La manifestation antifraude interdite à Alger
L’opposition appelle à un nouveau défilé le 6 mai.
José Garçon, Libération, 27 avril 1999
Hélicoptère survolant la ville, policiers antiémeutes casqués et munis de boucliers, fourgons de police à tous les carrefours: pour la seconde fois en dix jours, les autorités algériennes ont imposé leur volonté d’empêcher toute contestation, fût-elle pacifique, du nouveau chef de l’Etat, Abdelaziz Bouteflika. Dès le milieu de la matinée, hier, la police s’est ainsi déployée massivement dans le centre d’Alger pour faire respecter l’interdiction de toute manifestation à la veille de son investiture. «Face à un tel déploiement», les organisateurs ont annulé in extremis leur mot d’ordre, mais en ont lancé un autre pour le 6 mai. Du coup, le rassemblement prévu n’a pas eu lieu, contrairement à ce qu’il s’était passé au lendemain du scrutin du 15 avril, où quelques centaines de manifestants qui avaient bravé l’interdiction s’étaient fait matraquer par les forces de sécurité qui avaient interpellé une quarantaine de personnes.

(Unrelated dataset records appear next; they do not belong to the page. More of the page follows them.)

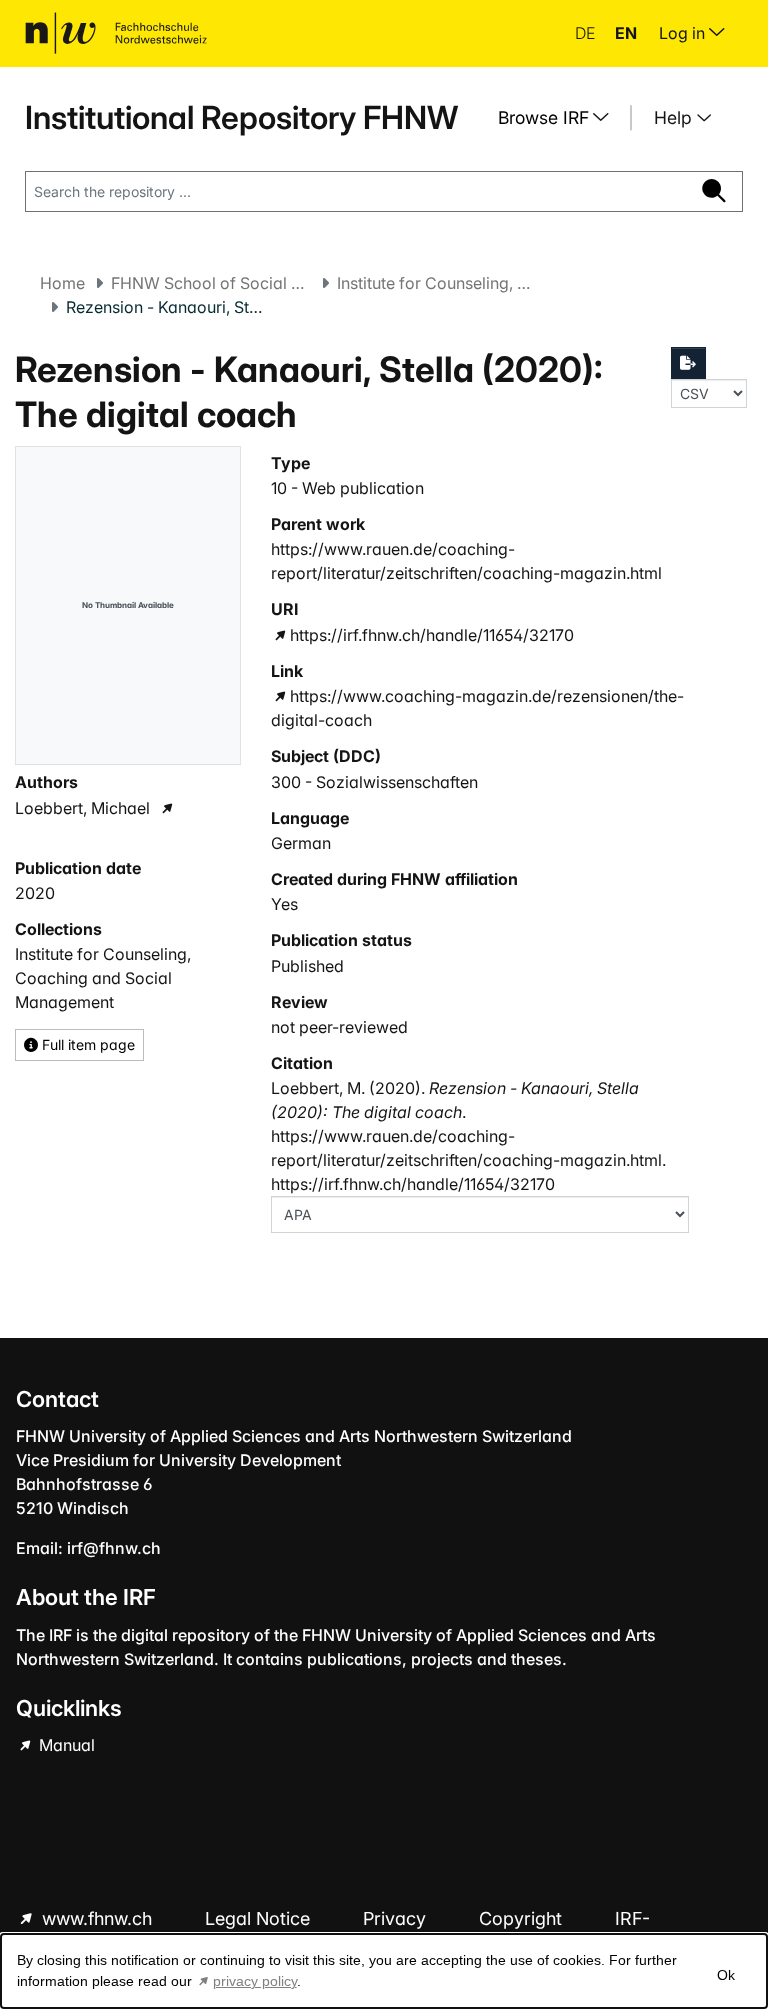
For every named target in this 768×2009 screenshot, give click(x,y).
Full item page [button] (86, 1044)
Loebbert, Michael (82, 808)
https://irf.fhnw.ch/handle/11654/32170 (432, 635)
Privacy (397, 1918)
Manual (65, 1745)
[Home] (116, 33)
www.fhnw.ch (97, 1918)
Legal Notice (260, 1918)
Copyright (523, 1918)
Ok (726, 1975)
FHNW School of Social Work (211, 283)
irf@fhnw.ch (114, 1548)
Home (62, 283)
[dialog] (384, 1971)
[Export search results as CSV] (689, 363)
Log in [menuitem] (684, 33)
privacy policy (255, 1981)
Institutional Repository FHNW (241, 117)
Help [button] (675, 117)
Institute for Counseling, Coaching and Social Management (437, 283)
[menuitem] (561, 118)
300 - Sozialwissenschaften (374, 782)
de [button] (587, 33)
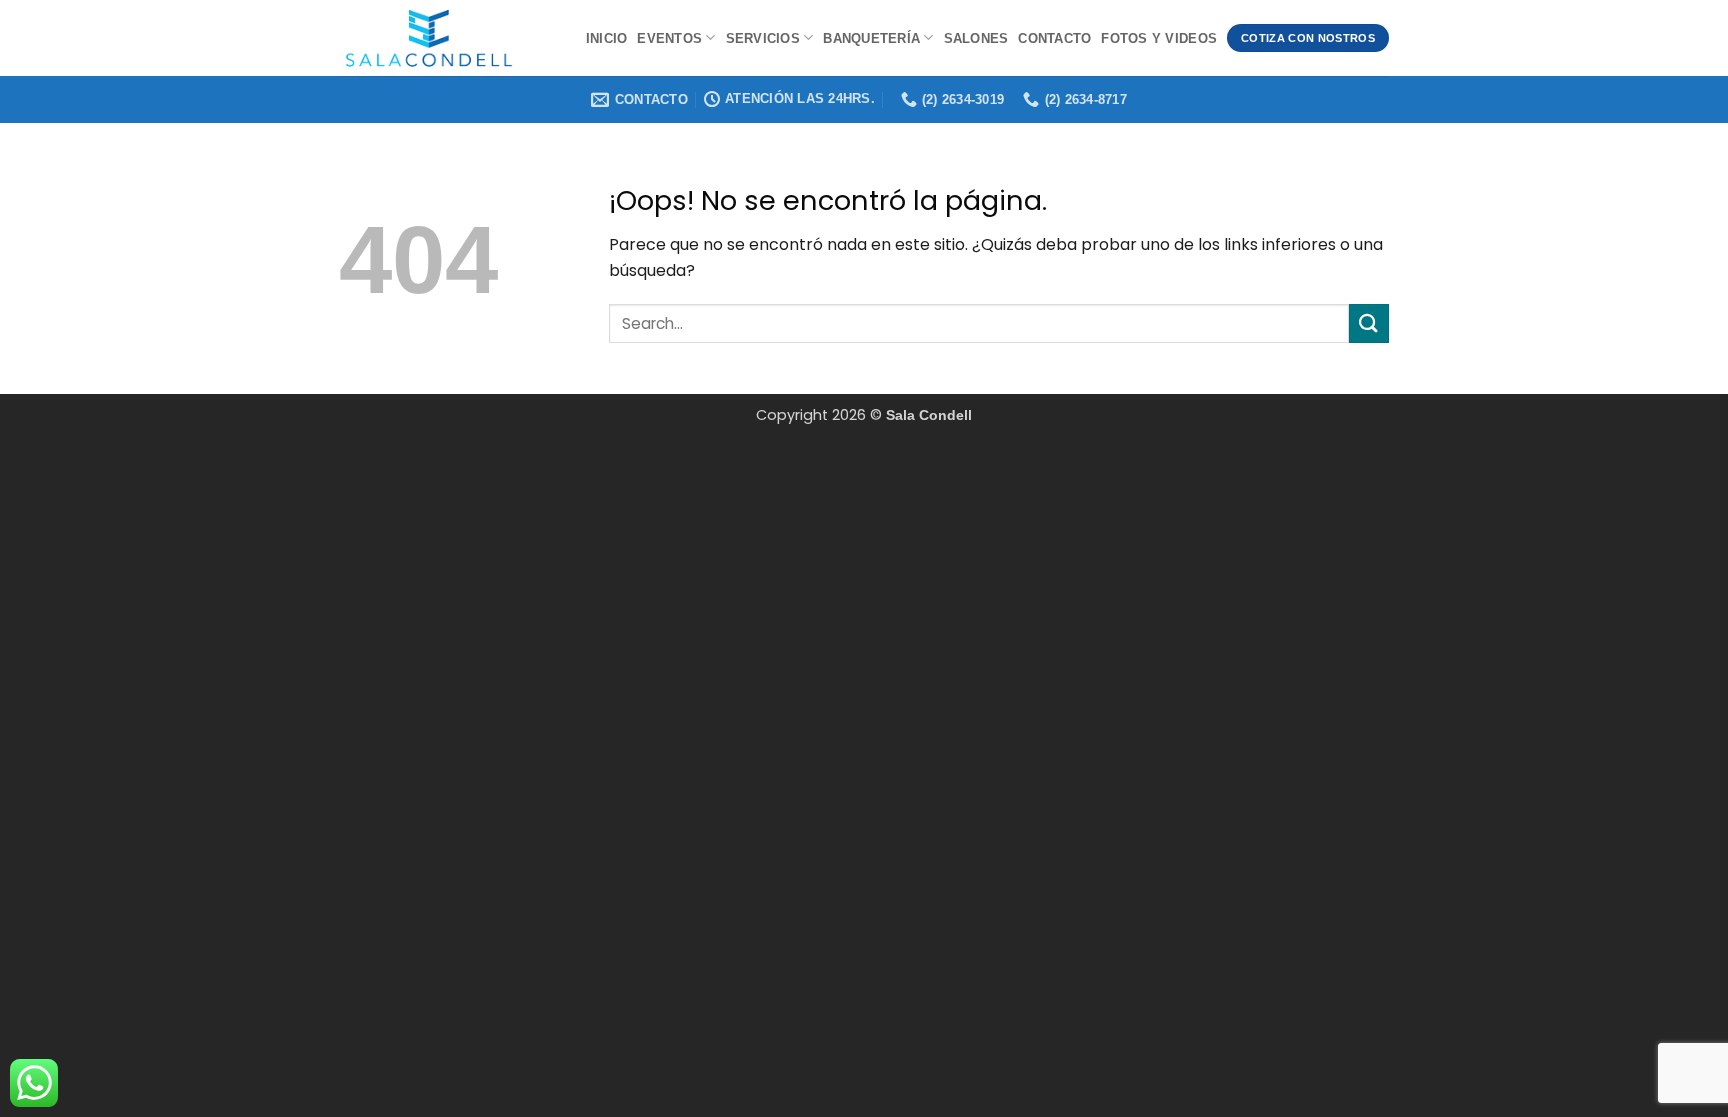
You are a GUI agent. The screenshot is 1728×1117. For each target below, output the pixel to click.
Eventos (669, 38)
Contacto (1054, 38)
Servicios (763, 38)
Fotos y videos (1159, 38)
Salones (976, 38)
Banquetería (871, 38)
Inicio (607, 38)
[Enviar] (1369, 323)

Cette nouvelle interdiction, à laquelle le gouvernorat du Grand-Alger n’a fourni aucune explication, ne constitue pas vraiment une surprise, même si les autorités ne peuvent plus la justifier par «l’absence de demande d’autorisation» mise en avant pour empêcher le rassemblement du 16 avril. Cette fois, l’opposition avait fait sa demande en bonne et due forme depuis une semaine. Mais Alger ne peut assumer ni à l’intérieur du pays ni face à ses partenaires étrangers une démonstration de force de l’opposition au cour de la capitale à moins de vingt-quatre heures de la prestation de serment d’un président dont l’élection pour «fraude massive» est très contestée par ses six adversaires, Hocine Aït-Ahmed, Abdallah Djaballah, Mouloud Hamrouche, Taleb Ibrahimi, Youcef el-Khatib et Mokdad Sifi. Ayant privé le pouvoir de tout prétexte administratif, ces derniers ont évidemment beau jeu de porter plainte contre une telle décision et surtout de crier à «l’interdiction politique pure et simple». «Nous dénonçons l’obstination du pouvoir à violer les lois et à attenter aux libertés individuelles et collectives, en interdisant des marches pacifiques et en poursuivant des actes de provocation, de répression, d’intimidation et des arrestations», affirmait dès hier soir un communiqué des «six» en soulignant leur «attachement au combat pacifique» et en «appelant les Algériens à poursuivre le combat par des moyens légaux, afin d’imposer le respect de leurs libertés et le plein exercice de leurs droits politiques».
Certes, les ex-candidats peuvent se féliciter d’avoir associé à leur protestation Mokdad Sifi, alors que celui-ci refuse le principe des manifestations de rue «qui ne sont pas dans sa culture politique». Mais la détermination du pouvoir à les empêcher de porter la contestation dans la rue pour prouver que le nouveau chef de l’Etat n’a, en fait, aucune légitimité populaire, les place dans une situation difficile. Elle prive d’un levier décisif les principaux candidats, Aït-Ahmed, Djaballah, Hamrouche et Ibrahimi, qui ont montré pendant la campagne qu’ils mobilisaient des secteurs importants de la société. Ce faisant, elle les contraint ou à s’incliner ou à outrepasser l’interdiction, ce qui, dans un pays où les provocations sont monnaie courante, risque de se terminer en bain de sang. Une responsabilité qu’aucun des candidats ne peut assumer. «Nous refusons d’exposer les Algériens, comme nos militants et nos sympathisants, à des affrontements incontrôlables», remarque-t-on dans leur entourage.
Les «six», qui, en dépit de leurs différences, semblent inscrire leur action dans la durée, et donc dans le maintien de leur cohésion, entendent cependant multiplier les initiatives. Elles vont de l’organisation d’un meeting, la semaine prochaine à Alger, au boycottage, ce matin, de la cérémonie d’investiture de Bouteflika. L’opposition, qui multiplie les réunions marathons au siège du FFS (Front des forces socialistes), s’apprête en outre à rendre public un long manifeste pour les libertés.